The Dolby Digital mix is very straightforward. It sounds fine, it's been cleaned up and there is no archival hiss or anything. Again, sounds pretty good given the older source.

Closed Captioning is available for the deaf and hearing impaired.


Saturday Night Live - The Best of Eddie Murphy has been on DVD before (and indeed, was on VHS before, and for folks still holding a grudge about the sketches that were on the tape and not on disc, keep holding it). This 2010 re-release is some kind of "Bonus Edition," and so the main program is rounded out by a photo gallery, a collection of outtakes (Murphy flubbing lines, cracking up, etc.; with appearances by Drew Barrymore, Ron Howard, Robert Guillaume, and more); and a wopping 8 additional sketches. Those new sketches are:

* "Monologue" - Murphy came back after he left the show and hosted, and this was his intro. It includes a couple of jokes also in Delirious, and it's actually from the first ever SNL show I saw in its entirety on its original airdate!
* "Mr. Robinson's Neighborhood/Bitch"
* "Mr.

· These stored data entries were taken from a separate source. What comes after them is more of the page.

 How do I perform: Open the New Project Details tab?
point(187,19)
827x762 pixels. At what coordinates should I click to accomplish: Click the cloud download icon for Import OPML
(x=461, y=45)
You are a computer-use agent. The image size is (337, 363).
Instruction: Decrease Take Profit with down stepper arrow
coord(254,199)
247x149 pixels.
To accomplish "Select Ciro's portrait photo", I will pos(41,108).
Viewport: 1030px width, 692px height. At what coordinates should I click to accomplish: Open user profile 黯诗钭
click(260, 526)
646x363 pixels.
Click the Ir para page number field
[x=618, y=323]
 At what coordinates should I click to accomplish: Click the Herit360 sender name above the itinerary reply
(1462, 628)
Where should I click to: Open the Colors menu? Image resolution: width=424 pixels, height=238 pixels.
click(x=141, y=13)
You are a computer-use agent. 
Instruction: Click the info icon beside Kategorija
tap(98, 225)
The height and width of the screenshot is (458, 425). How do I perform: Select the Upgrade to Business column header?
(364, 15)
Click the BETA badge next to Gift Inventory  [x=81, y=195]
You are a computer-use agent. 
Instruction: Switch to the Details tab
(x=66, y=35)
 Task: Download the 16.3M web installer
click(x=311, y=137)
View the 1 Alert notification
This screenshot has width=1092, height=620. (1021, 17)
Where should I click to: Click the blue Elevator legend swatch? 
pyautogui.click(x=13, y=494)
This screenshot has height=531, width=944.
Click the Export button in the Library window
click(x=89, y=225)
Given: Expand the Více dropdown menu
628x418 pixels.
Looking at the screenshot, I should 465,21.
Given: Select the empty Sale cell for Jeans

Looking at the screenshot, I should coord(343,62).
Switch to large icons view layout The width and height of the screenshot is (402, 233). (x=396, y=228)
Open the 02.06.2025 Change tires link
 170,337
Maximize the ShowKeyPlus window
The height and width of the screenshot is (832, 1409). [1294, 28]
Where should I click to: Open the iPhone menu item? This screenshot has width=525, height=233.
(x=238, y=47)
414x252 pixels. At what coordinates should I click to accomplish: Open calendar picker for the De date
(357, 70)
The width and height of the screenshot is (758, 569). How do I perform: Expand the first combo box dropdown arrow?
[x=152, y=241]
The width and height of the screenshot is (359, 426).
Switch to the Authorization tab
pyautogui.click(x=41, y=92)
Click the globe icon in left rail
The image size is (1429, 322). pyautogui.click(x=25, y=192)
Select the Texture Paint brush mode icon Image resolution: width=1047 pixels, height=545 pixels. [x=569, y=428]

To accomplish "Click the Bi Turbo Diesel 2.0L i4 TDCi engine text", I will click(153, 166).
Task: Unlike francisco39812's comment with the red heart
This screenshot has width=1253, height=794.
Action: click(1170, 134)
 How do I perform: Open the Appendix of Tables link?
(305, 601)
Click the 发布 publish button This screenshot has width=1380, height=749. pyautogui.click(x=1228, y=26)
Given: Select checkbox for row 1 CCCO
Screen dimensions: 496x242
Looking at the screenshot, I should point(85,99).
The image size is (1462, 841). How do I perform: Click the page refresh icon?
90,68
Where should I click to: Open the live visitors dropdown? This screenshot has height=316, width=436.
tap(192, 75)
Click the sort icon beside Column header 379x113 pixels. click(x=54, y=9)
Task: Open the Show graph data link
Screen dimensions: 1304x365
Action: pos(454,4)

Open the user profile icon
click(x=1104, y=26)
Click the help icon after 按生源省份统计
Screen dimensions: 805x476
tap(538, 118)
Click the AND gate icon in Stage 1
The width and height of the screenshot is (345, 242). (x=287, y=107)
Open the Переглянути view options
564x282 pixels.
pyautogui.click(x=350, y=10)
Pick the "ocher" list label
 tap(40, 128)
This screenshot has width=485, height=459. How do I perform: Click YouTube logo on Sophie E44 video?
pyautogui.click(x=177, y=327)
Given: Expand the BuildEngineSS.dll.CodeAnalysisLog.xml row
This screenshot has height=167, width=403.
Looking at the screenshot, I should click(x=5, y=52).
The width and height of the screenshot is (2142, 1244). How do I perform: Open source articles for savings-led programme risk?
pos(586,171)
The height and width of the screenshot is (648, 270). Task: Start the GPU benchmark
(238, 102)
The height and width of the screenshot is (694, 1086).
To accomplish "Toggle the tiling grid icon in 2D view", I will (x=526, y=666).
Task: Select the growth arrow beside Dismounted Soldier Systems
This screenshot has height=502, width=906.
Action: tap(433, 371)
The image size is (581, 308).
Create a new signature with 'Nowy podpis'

Robinson's Neighborhood/Xmas"
* "Hairdressers" - Featuring Flip Wilson in his Geraldine character, playing Murphy's mother
* "Gumby & Letterman" - Gumby visiting "Late Night," with Piscopo as Letterman.
* "Velvet Jones" - The pimp commercial.
* "Guardian Angel" - A short bit with Murphy as one of the street vigilantes instructing viewers how to protect their gold chains.
* "Focus on Film" - Murphy hosting a film show and interviewing Ron Howard, who had just directed Night Shift, and causing problems with the performer by only wanting to talk about his old TV characters.

Highly Recommended. Saturday Night Live - The Best of Eddie Murphy is prime material from the comedian's best days. Featuring a bevy of his famous characters and impressions, the sketches still feel fresh and edgy to this day. Now packed with a bunch of extra bonus skits, there is a lot of great comedy here. One of the most essential of the SNL greatest-hits compilations. Maybe a bit of a rip-off for those who own the original edition, though your mileage may vary depending on how much you dig vintage Eddie Murphy.